What’s particularly significant here is that the illegal activity took place over a period of months. This highlights the fact that IT security is a continuous activity. If an organization’s security program doesn’t adapt quickly in response to changes and emerging threats, then defenses weaken and the organization becomes vulnerable.
With new threats outside the network perimeter, and constant change within, the big issue now facing IT teams is no longer “what security do we need to deploy?”, it’s “how do we manage the security we have?”
With less time available to deal with fixing security problems, an organization’s security infrastructure must be effective without the need for constant maintenance. IT teams need a security solution that is proactive, not reactive: one that is capable of policing itself, and keeping ahead of threats.
So how do organizations achieve this? The answer is to take a holistic approach to security. This involves three key stages: implementing risk-based security assessments, automating risk management processes, and defining a proactive security plan.
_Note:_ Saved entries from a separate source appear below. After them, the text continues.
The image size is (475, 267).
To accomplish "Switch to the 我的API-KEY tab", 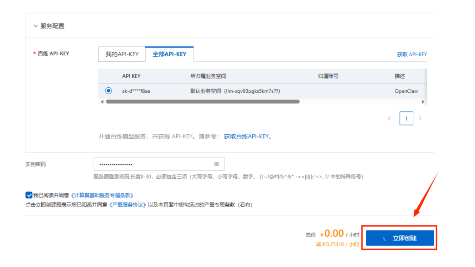I will [x=122, y=54].
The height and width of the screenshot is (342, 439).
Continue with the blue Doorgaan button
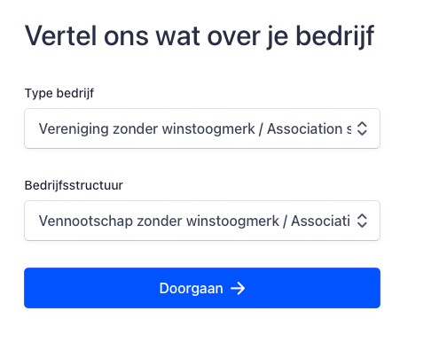[x=202, y=288]
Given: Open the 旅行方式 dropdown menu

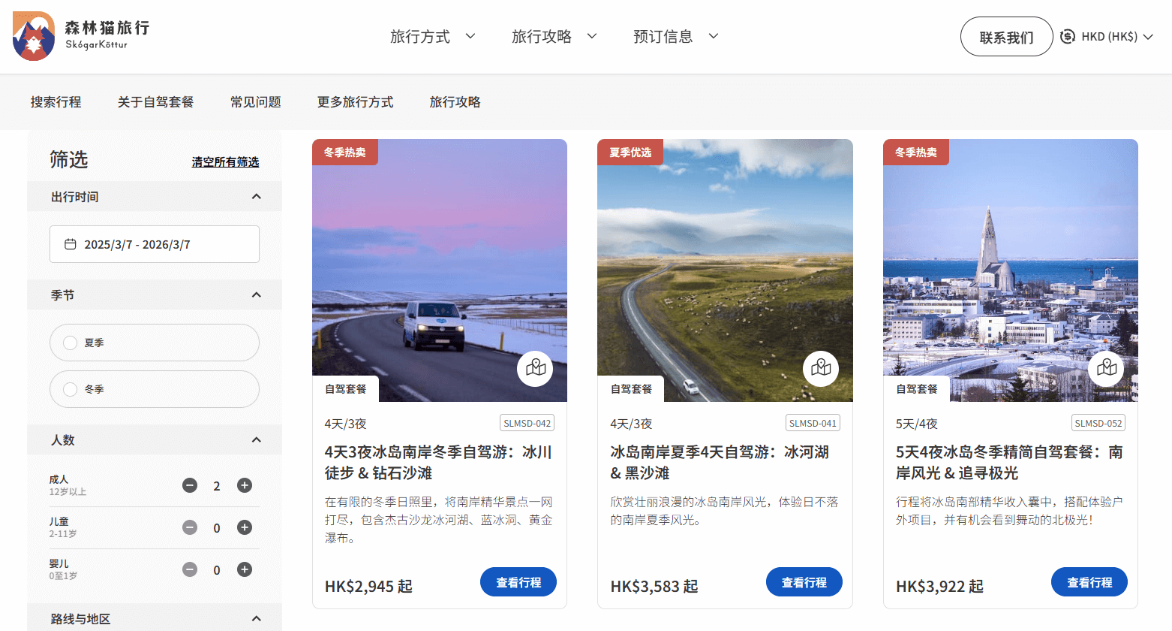Looking at the screenshot, I should (x=432, y=36).
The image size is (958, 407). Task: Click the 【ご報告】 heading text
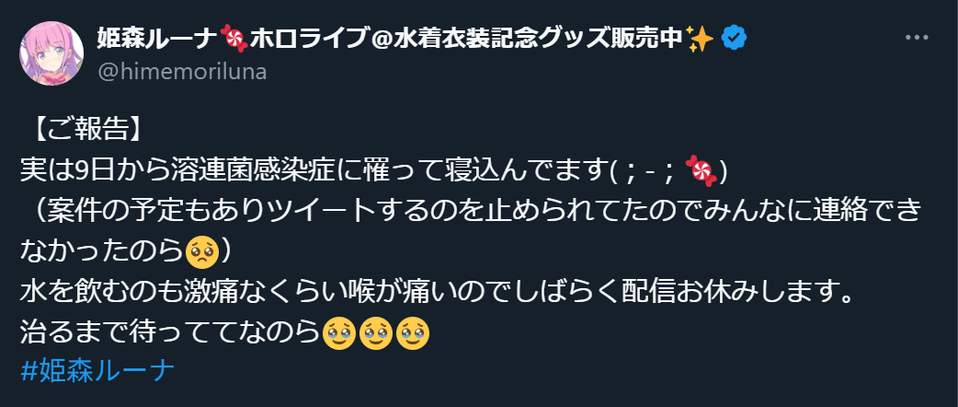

The most effective way to improve security is by employing a risk-based approach to security management. With this, organizations can focus on reducing the risk to their critical infrastructure to a minimal level and keeping that level low.
By assessing the actual exposures of the network, given information about network topology, vulnerabilities, asset criticality to the organization, and the configuration of security controls in place (e.g., firewalls, intrusion prevention systems), organizations can target resources where the security gaps are the widest and most dangerous.
Automating risk management
As the threat landscape develops rapidly, and the IT infrastructure changes daily to meet business needs, one-time or periodic risk assessment and mitigation is not sufficient. Automating risk management processes is critical; without automation it is impossible for IT teams to re-evaluate, adjust, and track progress at a pace that matches evolving threats and networks.
Automated tools can provide a complete and accurate picture of the organization’s network, making it possible to simulate attack scenarios and compare possible responses. This reduces human error, gives management a dashboard view of security, availability and compliance exposures, and gives IT teams accurate and prioritized action items to mitigate critical risks.
Proactive security planning
Once a risk-based security management approach has been implemented, and automated tools are in place, the IT team has a foundation for a repeatable proactive security system. This system can be used to prevent security breaches, by predicting possible attacks and deploying a defense plan in advance, or as an emergency response system to quickly close the window of risk exposure and limit potential business impact. By integrating the solution with day-to-day operational processes, IT teams can focus on the real security priorities that affect them, keep up with internal network changes, and avoid reactively bouncing from incident to incident.
This approach saves time, frees staff for other strategic IT tasks, and delivers ongoing, measurable improvements to security that can be continuously verified – making it easier to police your networks against e-crime.